| Exercise prompt |
Reproduce verbatim the stretch from "Necessarily exists; since" through "for hyper operators." in the excerpt below on iterating bounded holomorphic functions.

| Source excerpt |
= = = = =
Let's say that \(f(z) : \mathbb{C}_{\Re(z) >0} \to \mathbb{C}_{\Re(z) > 0}\), while additionally \(|f(z)| < M\) is bounded by some constant \(M\). Let's say that this a space of functions.

Now the solution:

\[
f^{\circ s}(1)\\
\]

Necessarily exists; since \(f\) has an attracting fixed point; and all orbits tend to this fixed point. If \(f\) takes a simply connected domain to itself, it has one attracting fixed-point. We must additionally assume here, that \(f'(z) \neq 0\), which is totally fine for hyper operators.

If I write \(f+\epsilon\), then this equally is a bounded function within the above space. So it has a fixed point, which is attracting, and also, \((f+\epsilon)^{\circ s}(1)\), is a holomorphic function. This function, \(F[f](s) : \mathbb{C}_{\Re(s) >0} \to \mathbb{C}_{\Re(s)>0}\). Additionally, this solution is just as bounded, \(< M\). Therein:

\[
\frac{(f+\epsilon)^{\circ s}(1) - f^{\circ s}(1)}{\epsilon} \to G[f](s)\\
\]

And this statement is entirely rigorous. And \(F[f]\) is analytic in \(f\).
= = = = =
| Entries supplied |
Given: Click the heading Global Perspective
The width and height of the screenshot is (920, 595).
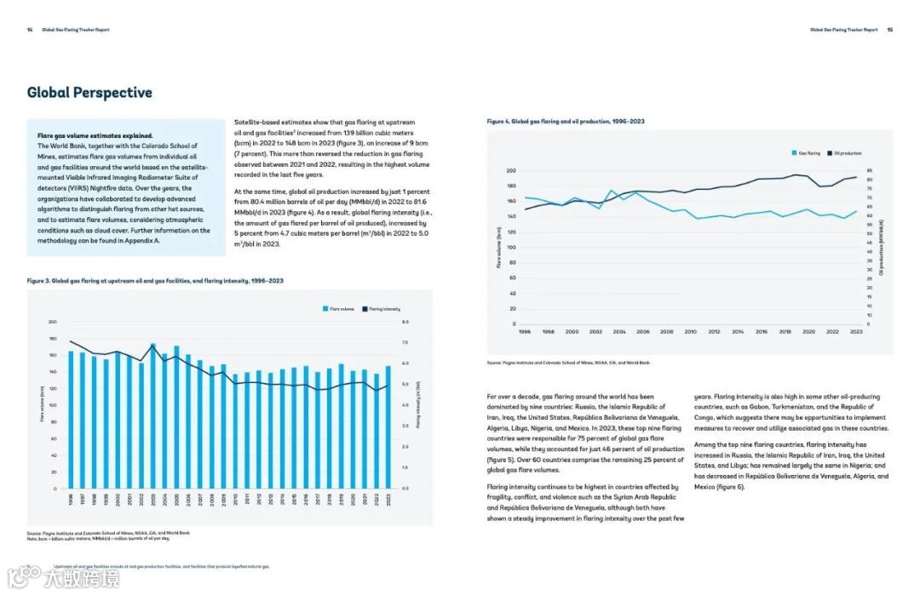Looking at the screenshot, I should pyautogui.click(x=89, y=93).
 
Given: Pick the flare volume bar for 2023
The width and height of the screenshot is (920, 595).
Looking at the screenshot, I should pyautogui.click(x=388, y=427).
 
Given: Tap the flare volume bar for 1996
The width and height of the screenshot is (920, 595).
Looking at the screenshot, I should pyautogui.click(x=72, y=420).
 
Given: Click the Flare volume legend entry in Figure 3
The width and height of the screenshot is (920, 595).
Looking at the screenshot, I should pyautogui.click(x=338, y=309).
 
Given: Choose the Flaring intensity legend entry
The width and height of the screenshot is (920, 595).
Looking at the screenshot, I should pyautogui.click(x=381, y=309).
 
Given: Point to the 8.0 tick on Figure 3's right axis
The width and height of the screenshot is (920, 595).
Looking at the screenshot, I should pyautogui.click(x=405, y=322).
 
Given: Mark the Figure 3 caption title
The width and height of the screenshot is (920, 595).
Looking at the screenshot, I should pyautogui.click(x=155, y=280).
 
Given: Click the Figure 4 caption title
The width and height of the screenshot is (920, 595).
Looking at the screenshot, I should pyautogui.click(x=566, y=122).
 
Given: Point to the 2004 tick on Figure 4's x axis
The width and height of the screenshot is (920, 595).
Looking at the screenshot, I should pyautogui.click(x=619, y=332).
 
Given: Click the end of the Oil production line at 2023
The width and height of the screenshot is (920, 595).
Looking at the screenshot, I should pyautogui.click(x=856, y=177).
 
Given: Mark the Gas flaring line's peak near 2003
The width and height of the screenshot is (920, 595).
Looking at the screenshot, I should pyautogui.click(x=612, y=191).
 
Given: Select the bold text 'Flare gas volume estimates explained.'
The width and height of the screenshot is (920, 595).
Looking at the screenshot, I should pyautogui.click(x=95, y=135).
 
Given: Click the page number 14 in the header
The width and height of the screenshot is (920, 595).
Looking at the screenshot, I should pyautogui.click(x=30, y=30).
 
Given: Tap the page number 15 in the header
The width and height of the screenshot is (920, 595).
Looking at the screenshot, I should pyautogui.click(x=889, y=30).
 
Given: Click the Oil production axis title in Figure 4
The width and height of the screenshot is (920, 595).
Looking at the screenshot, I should pyautogui.click(x=881, y=247).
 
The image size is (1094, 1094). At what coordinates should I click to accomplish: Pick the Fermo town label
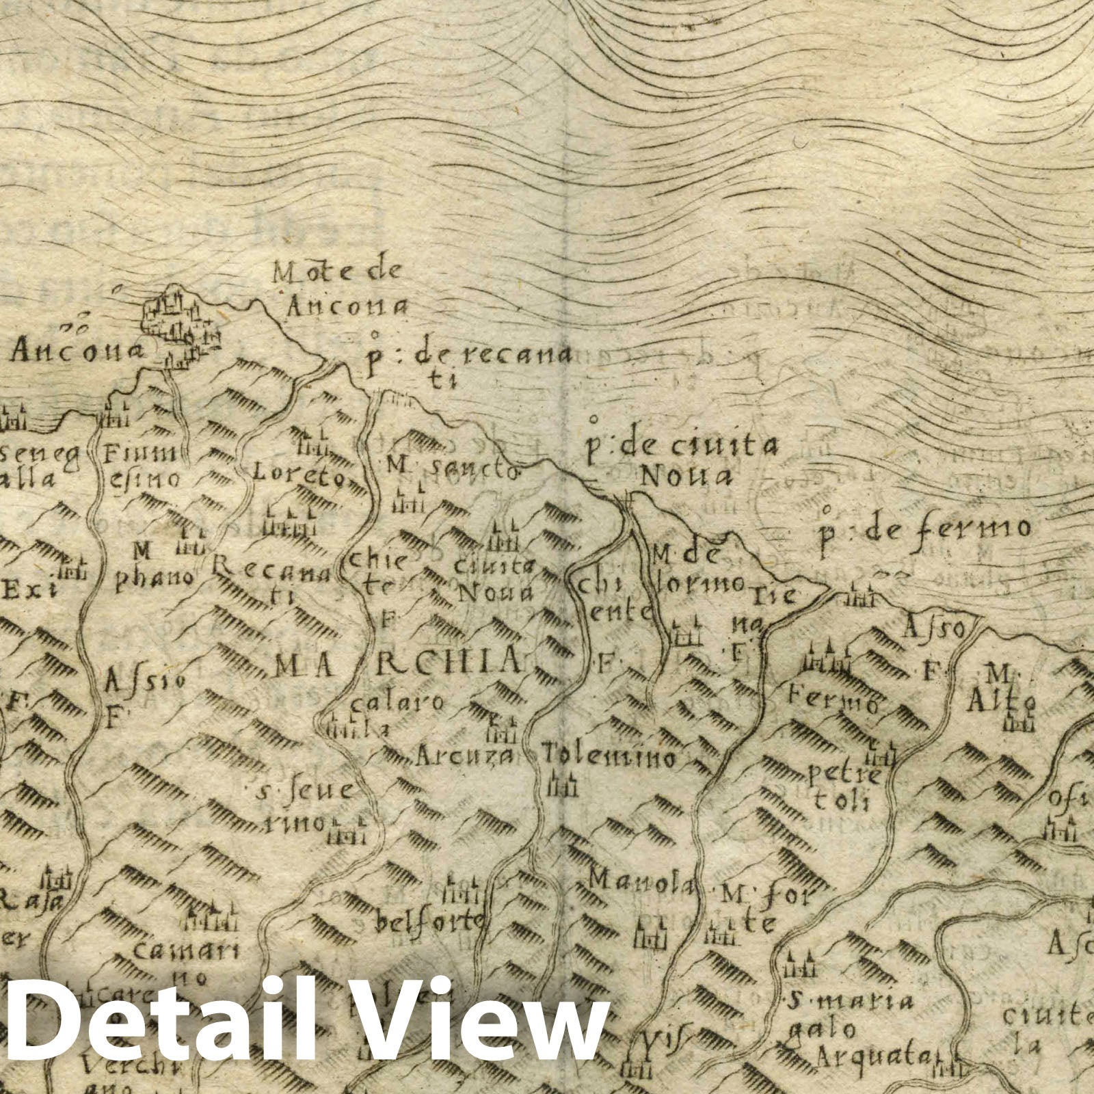click(833, 699)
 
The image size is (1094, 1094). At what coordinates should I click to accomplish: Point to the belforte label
click(429, 923)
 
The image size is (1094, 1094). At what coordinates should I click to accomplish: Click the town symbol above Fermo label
click(828, 658)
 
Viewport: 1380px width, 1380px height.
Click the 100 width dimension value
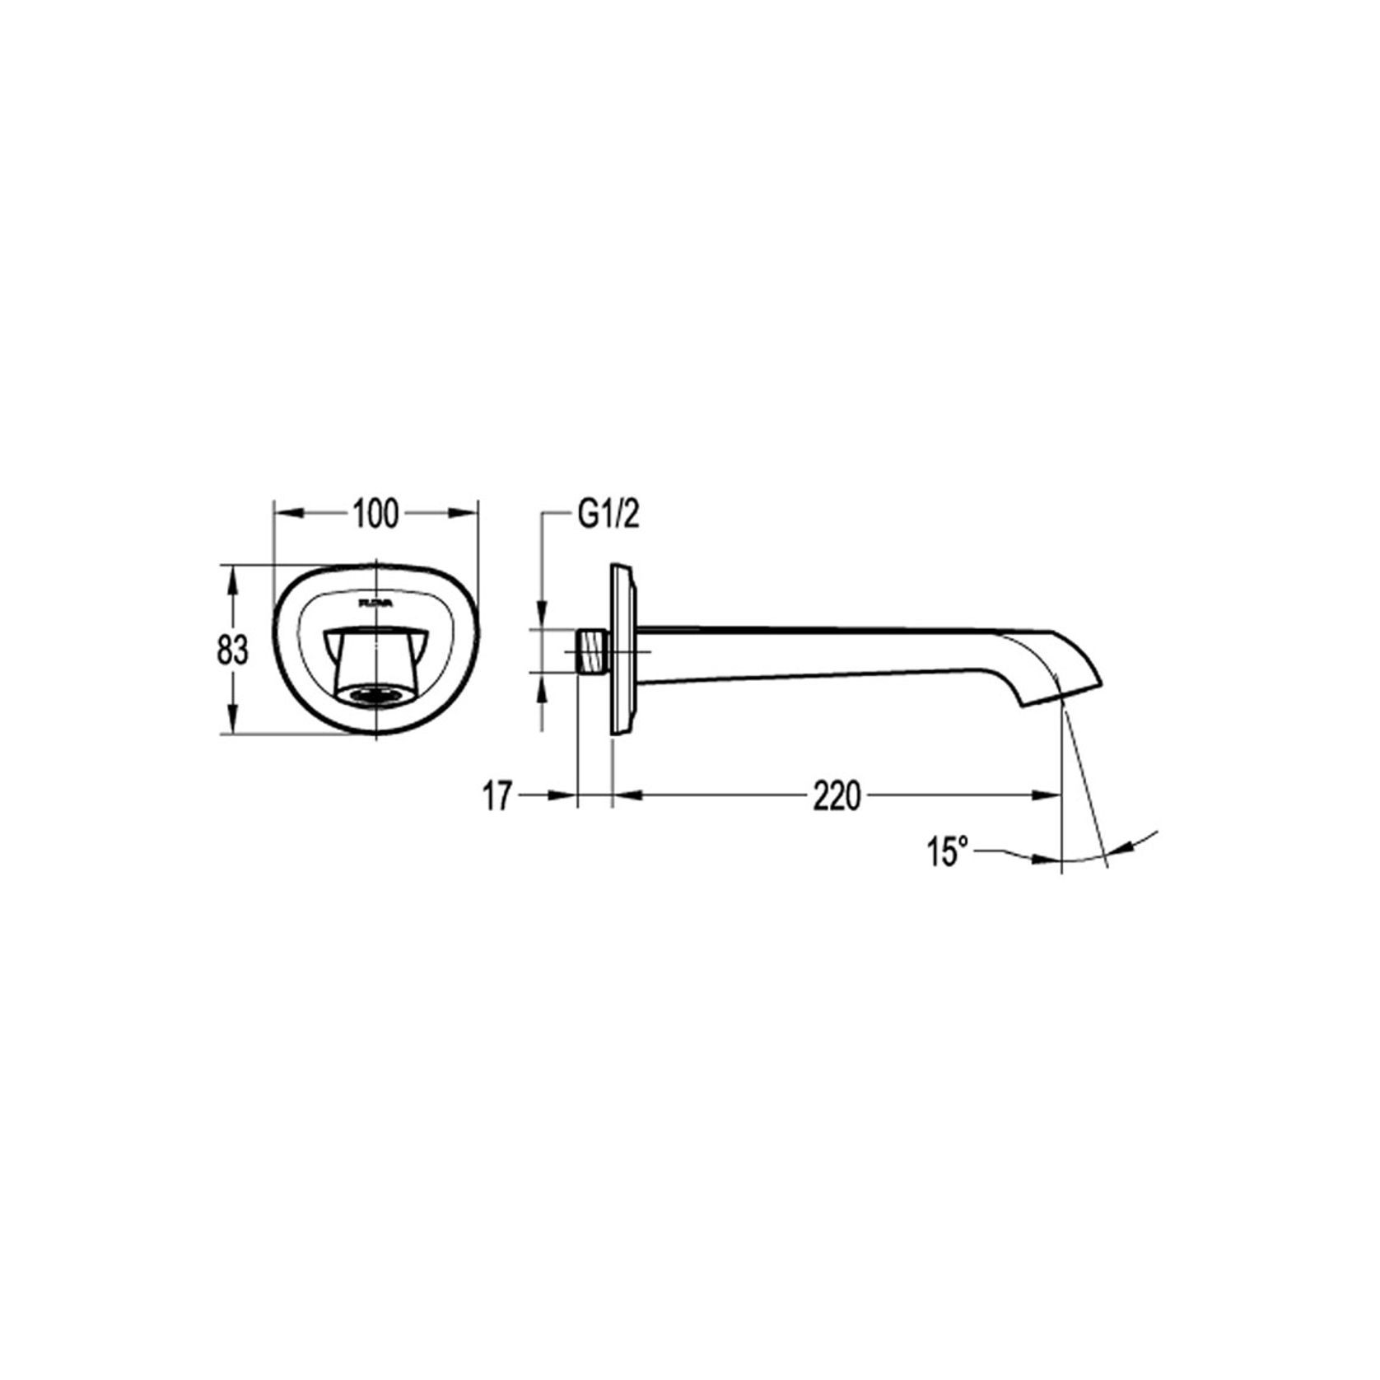375,515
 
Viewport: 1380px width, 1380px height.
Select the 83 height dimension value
232,651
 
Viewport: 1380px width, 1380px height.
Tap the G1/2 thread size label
608,515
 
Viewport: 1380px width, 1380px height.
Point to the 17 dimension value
497,797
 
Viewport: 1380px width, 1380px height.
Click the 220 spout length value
837,797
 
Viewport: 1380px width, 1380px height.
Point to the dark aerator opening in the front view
375,696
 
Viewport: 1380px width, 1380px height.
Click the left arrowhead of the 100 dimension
284,514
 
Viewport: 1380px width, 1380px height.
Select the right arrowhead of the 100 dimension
467,514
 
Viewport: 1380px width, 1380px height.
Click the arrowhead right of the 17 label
564,795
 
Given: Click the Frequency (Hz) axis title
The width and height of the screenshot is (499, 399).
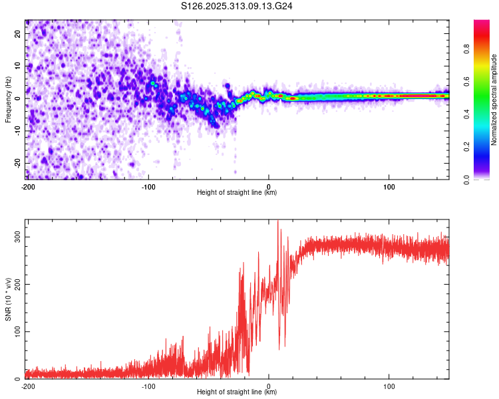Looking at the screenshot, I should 8,99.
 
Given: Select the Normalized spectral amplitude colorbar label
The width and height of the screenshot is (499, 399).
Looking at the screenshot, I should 494,100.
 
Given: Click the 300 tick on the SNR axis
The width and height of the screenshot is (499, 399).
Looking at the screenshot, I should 16,237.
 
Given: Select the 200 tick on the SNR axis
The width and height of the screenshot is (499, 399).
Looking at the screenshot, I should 16,284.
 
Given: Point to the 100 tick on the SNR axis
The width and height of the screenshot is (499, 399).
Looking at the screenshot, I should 16,331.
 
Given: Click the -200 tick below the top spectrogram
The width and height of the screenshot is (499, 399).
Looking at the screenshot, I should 27,187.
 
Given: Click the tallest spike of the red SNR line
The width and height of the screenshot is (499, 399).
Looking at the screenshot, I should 278,221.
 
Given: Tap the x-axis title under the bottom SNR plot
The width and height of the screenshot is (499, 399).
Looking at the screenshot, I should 237,393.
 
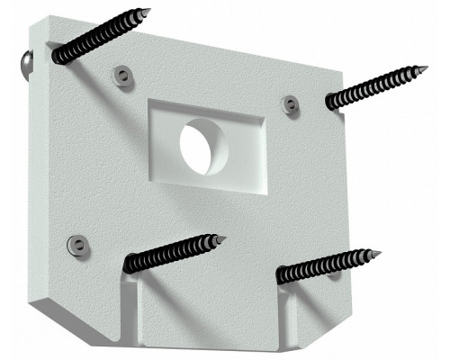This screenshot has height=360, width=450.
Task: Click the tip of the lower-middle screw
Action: (x=222, y=239)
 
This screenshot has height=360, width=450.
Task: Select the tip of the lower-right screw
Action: (x=379, y=254)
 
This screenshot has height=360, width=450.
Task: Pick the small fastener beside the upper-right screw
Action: (x=290, y=105)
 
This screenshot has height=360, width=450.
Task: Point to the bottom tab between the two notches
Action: (x=207, y=310)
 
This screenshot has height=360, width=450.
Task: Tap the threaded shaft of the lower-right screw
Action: (x=328, y=265)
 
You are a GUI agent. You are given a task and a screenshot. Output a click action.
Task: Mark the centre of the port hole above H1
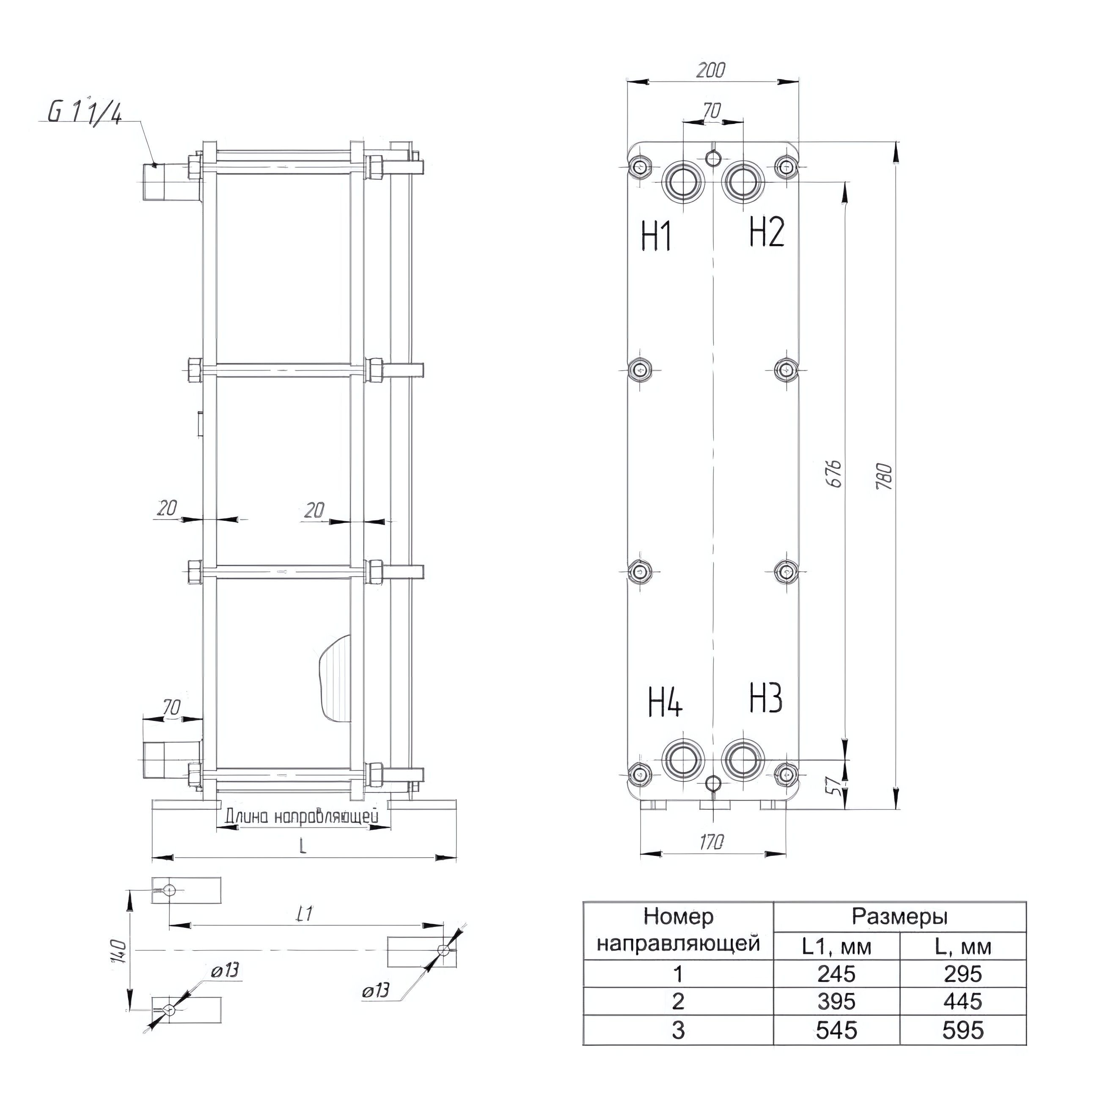[x=683, y=183]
= = = = =
| Output below |
Necessarily exists; since \(f\) has an attracting fixed point; and all orbits tend to this fixed point. If \(f\) takes a simply connected domain to itself, it has one attracting fixed-point. We must additionally assume here, that \(f'(z) \neq 0\), which is totally fine for hyper operators.